Enable the service's own auth
Many tools ship with auth disabled by default for "easy first run" — turning it on is a config flag.
  • Grafana: [auth.anonymous] enabled = false in grafana.ini.
  • Elasticsearch: enable Security (xpack.security.enabled: true) and configure built-in users.
  • Pi-hole: set WEBPASSWORD in /etc/pihole/setupVars.conf.
Move to a Tailscale / WireGuard VPN
For services with no good auth story (or where you don't want to maintain one), put them entirely on a private mesh network. The service is unreachable from the public internet — only members of your VPN see it. Standard pattern for homelab Plex / Jellyfin / Sonarr-Radarr setups.
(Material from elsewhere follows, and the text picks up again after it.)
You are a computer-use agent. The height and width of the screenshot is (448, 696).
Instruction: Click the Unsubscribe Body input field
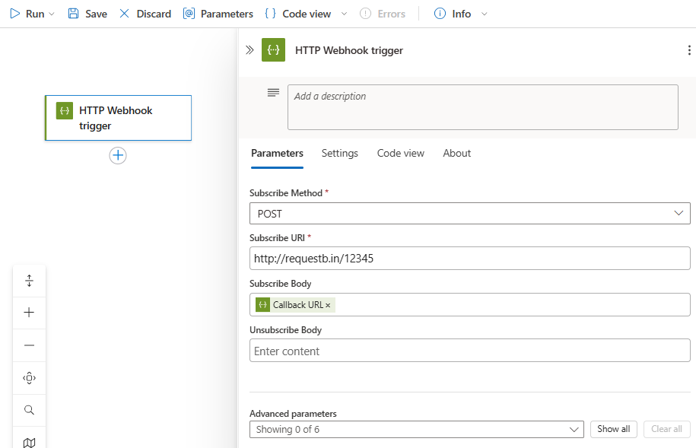point(469,351)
Missing HTTP security headers

Add these to your reverse proxy (or to the application itself if it serves directly). Examples:

# nginx
add_header Strict-Transport-Security "max-age=31536000; includeSubDomains" always;
add_header X-Frame-Options "DENY" always;
add_header X-Content-Type-Options "nosniff" always;
add_header Referrer-Policy "strict-origin-when-cross-origin" always;
add_header Content-Security-Policy "default-src 'self'" always;

# Caddy (Caddyfile)
header {
    Strict-Transport-Security "max-age=31536000; includeSubDomains"
    X-Frame-Options "DENY"
    X-Content-Type-Options "nosniff"
    Referrer-Policy "strict-origin-when-cross-origin"
    Content-Security-Policy "default-src 'self'"
}

# Apache (.htaccess or vhost)
Header always set Strict-Transport-Security "max-age=31536000; includeSubDomains"
Header always set X-Frame-Options "DENY"
Header always set X-Content-Type-Options "nosniff"
Header always set Referrer-Policy "strict-origin-when-cross-origin"
Header always set Content-Security-Policy "default-src 'self'"

Caveat on CSP: default-src 'self' is a strict starting point but will break sites that use inline scripts, third-party fonts, analytics, or CDN-hosted assets. Tune the directives based on what your app actually needs — start strict, loosen as you find legitimate breakage.

Weak TLS

Disable deprecated protocols and weak ciphers in your TLS terminator:

# nginx — modern profile per Mozilla SSL Configuration Generator
ssl_protocols       TLSv1.2 TLSv1.3;
ssl_ciphers         ECDHE-ECDSA-AES128-GCM-SHA256:ECDHE-RSA-AES128-GCM-SHA256:ECDHE-ECDSA-AES256-GCM-SHA384:ECDHE-RSA-AES256-GCM-SHA384:ECDHE-ECDSA-CHACHA20-POLY1305:ECDHE-RSA-CHACHA20-POLY1305:DHE-RSA-AES128-GCM-SHA256:DHE-RSA-AES256-GCM-SHA384;
ssl_prefer_server_ciphers off;
ssl_session_cache   shared:SSL:10m;
ssl_session_tickets off;
ssl_stapling        on;
ssl_stapling_verify on;

For the Mozilla Intermediate profile (broader compatibility), add TLSv1.0/1.1 back and a few extra ciphers. The Mozilla Configurator generates configs for nginx / Apache / HAProxy automatically; the canonical reference is at ssl-config.mozilla.org.

Compliance evidence

Every finding's remediation is also captured in the compliance mapping export — see compliance exports for how individual fixes feed into CIS / SOC 2 / ISO 27001 evidence supplements.